On 8/30/13 12:24, Mike Hoye wrote:
On 2013-08-30 11:17 AM, Adam Roach wrote:
It seems to me that there's an important balance here between (a)
letting developers discover their configuration error and (b)
allowing users to render misconfigured content without specialized
knowledge.
For what it's worth Internet Explorer handled this (before UTF-8 and
caring about JS performance were a thing) by guessing what encoding to
use, comparing a letter-frequency-analysis of a page's content to a
table of what bytes are most common in which in what encodings of
whatever languages.
...
From both the developer and user perspectives, it was amounted to
"something went wrong because of bad magic."
I'd like to clarify two points about what I'm proposing.
First, I'm not proposing that we do anything without explicit user
intervention, other than present an unobtrusive bar helping the user
understand why the headline they're trying to read renders as "Ð'
Ð"оÑ?дÑfме пÑEURедложили оÑ,обÑEURаÑ,ÑOE "Ð?обелÑ?"
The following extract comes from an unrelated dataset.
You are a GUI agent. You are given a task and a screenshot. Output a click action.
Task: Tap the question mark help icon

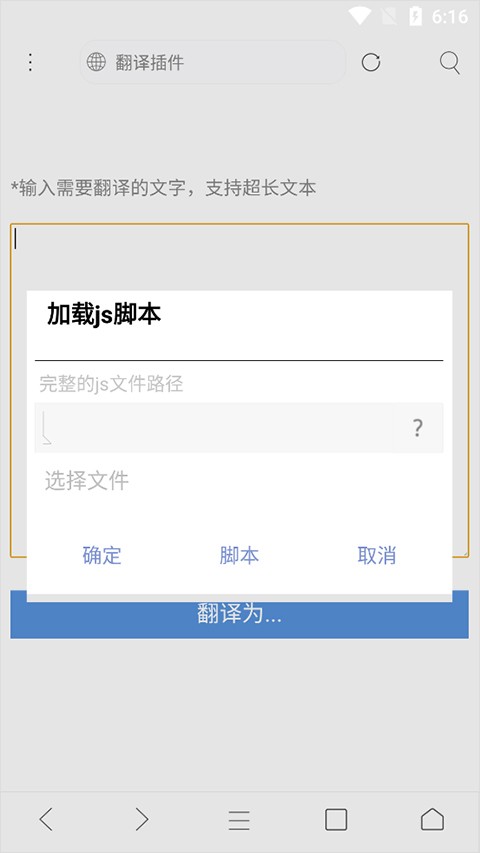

Ñf Ðz(бамÑ< " rather than "? ??????? ?????????? ???????? "??????" ?
?????". (No political statement intended here -- that's just the leading
headline on Pravda at the moment).
If the user is happy with the encoding, they do nothing and go about
their business.
If the user determines that the rendering is, in fact, not what they
want, they can simply click on the "Yes" button and (with high
probability), everything is right with the world again.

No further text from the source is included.